AIM OF THE EXERCISE. Copy every line of the data below with no changes, and leave the pictures out of your answer.
━━━━━━━━━━━━━━━━━━━━
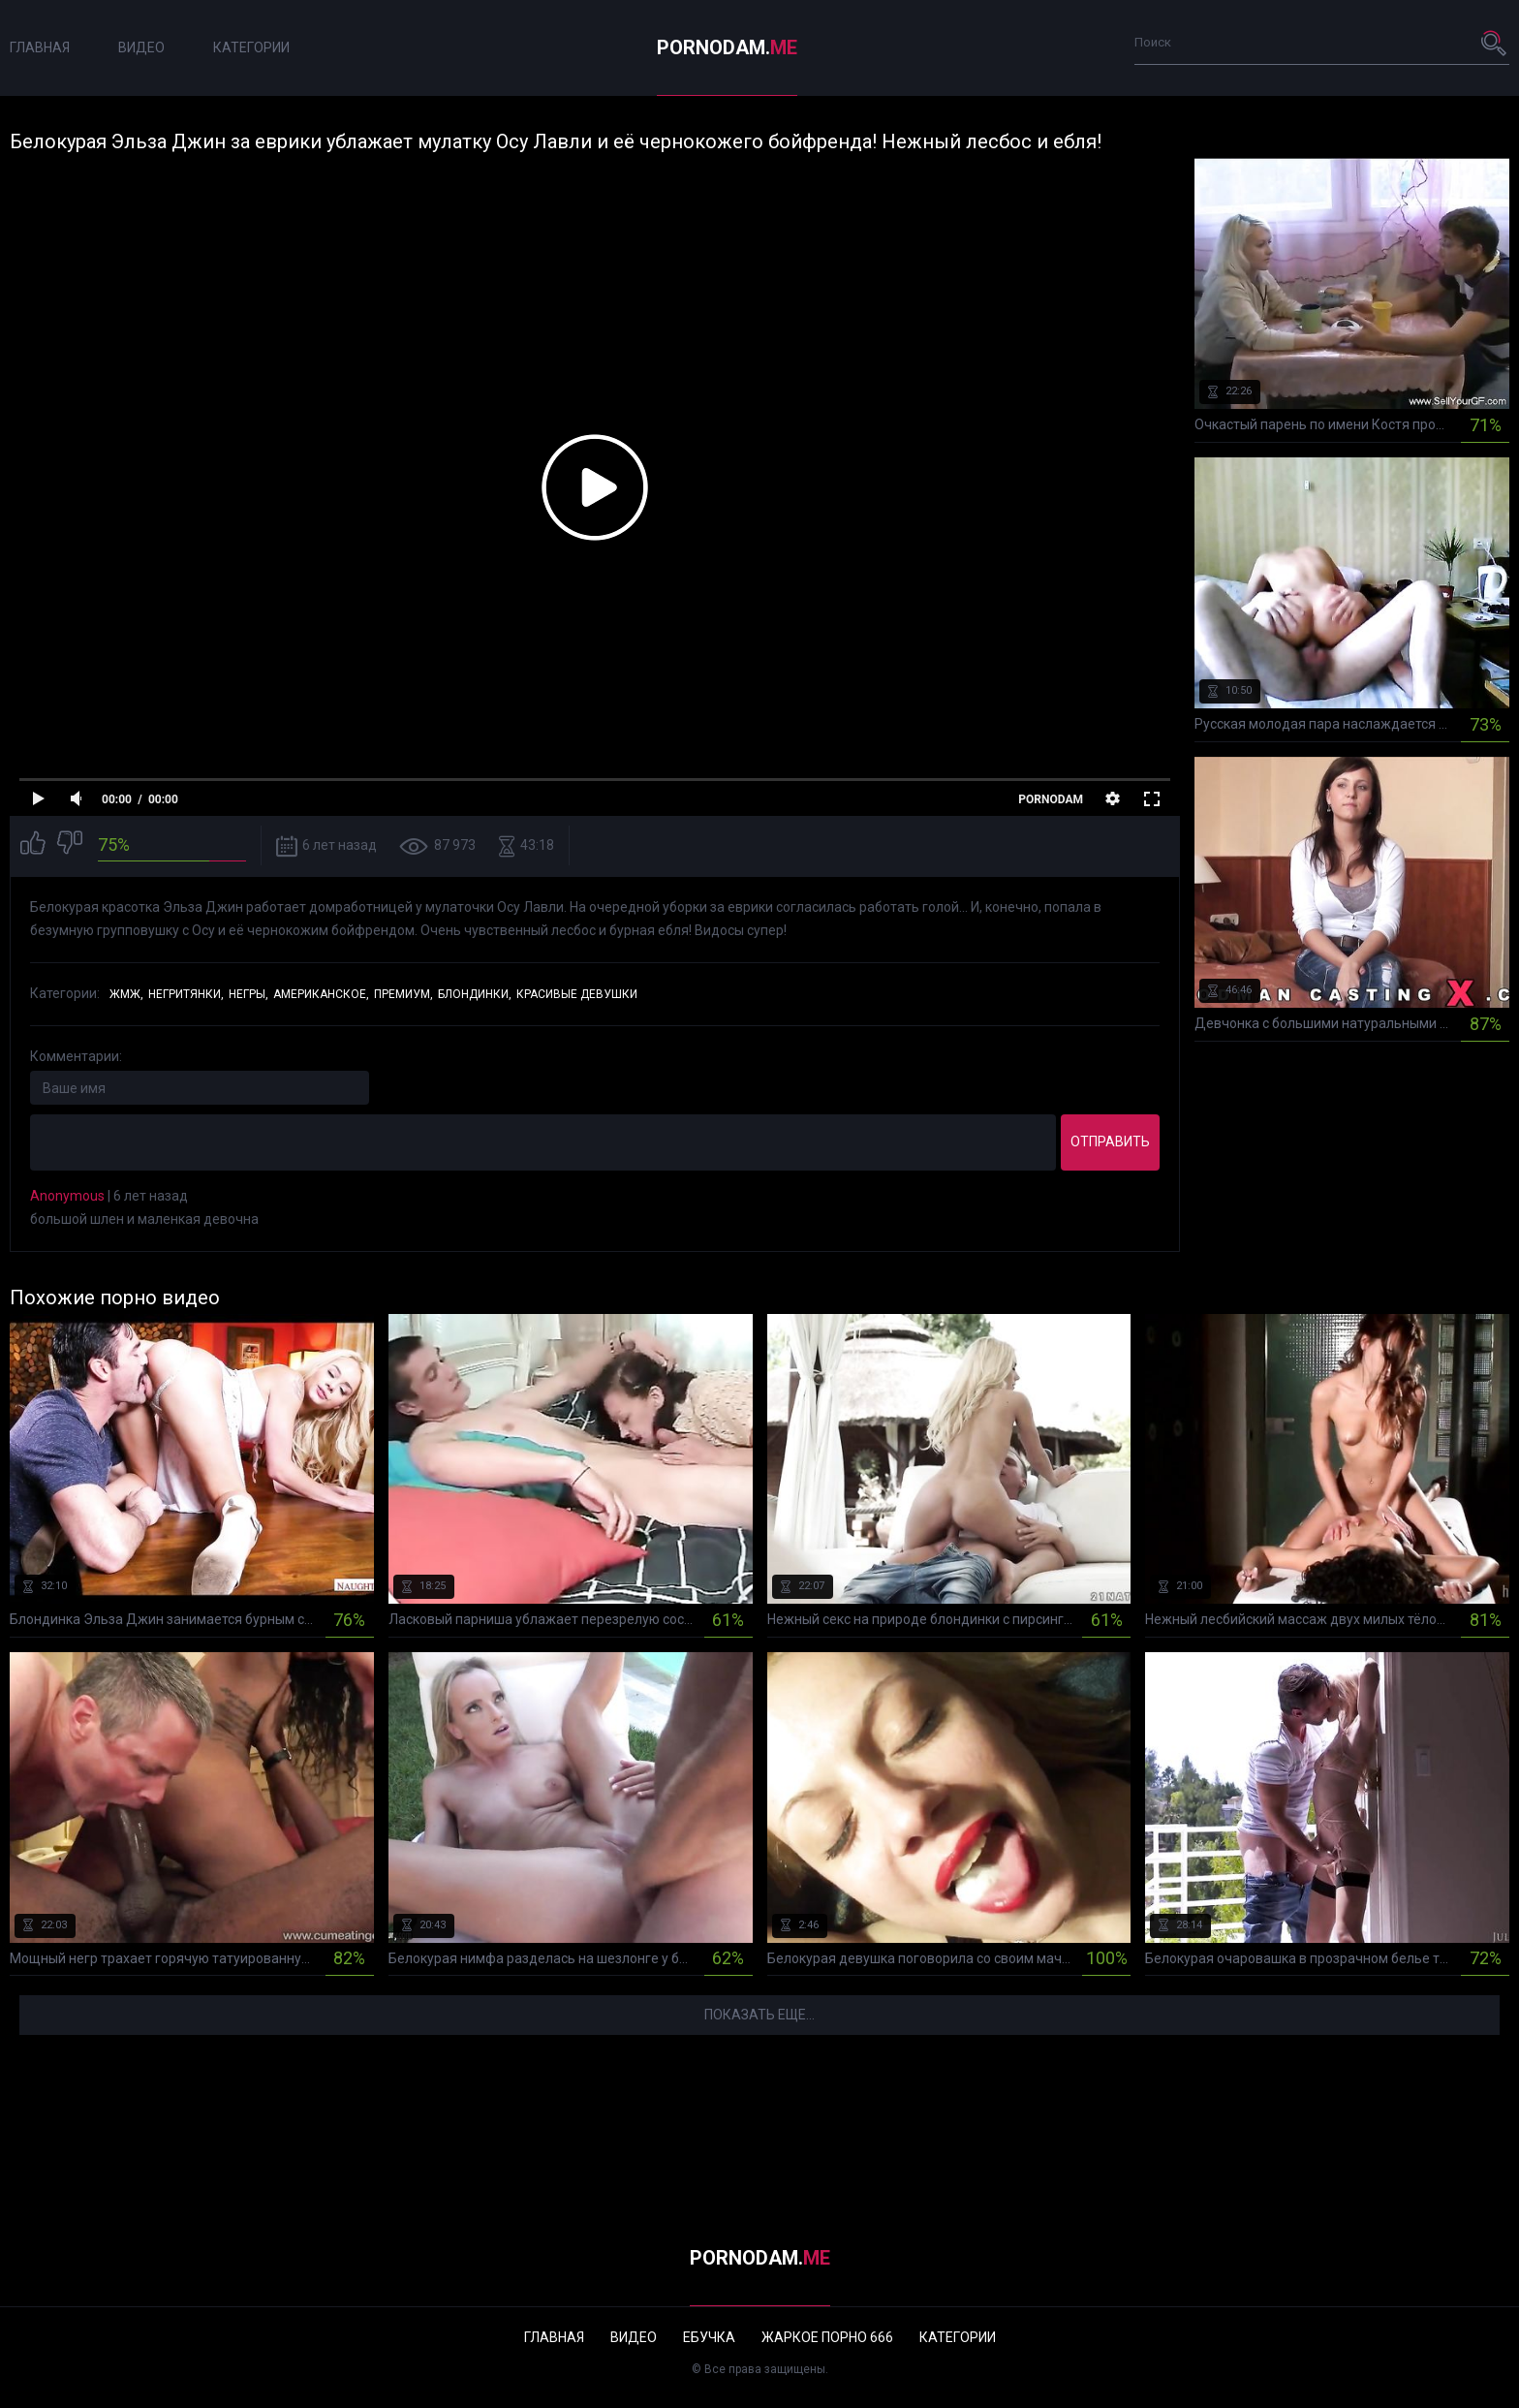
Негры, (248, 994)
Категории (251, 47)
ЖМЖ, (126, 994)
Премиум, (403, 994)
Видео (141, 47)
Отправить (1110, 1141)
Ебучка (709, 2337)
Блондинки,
━━━━━━━━━━━━━━━━━━━━
WRITTEN RESPONSE.
Негры, (248, 994)
Категории (251, 47)
ЖМЖ, (126, 994)
Премиум, (403, 994)
Видео (141, 47)
Отправить (1110, 1141)
Ебучка (709, 2337)
Блондинки,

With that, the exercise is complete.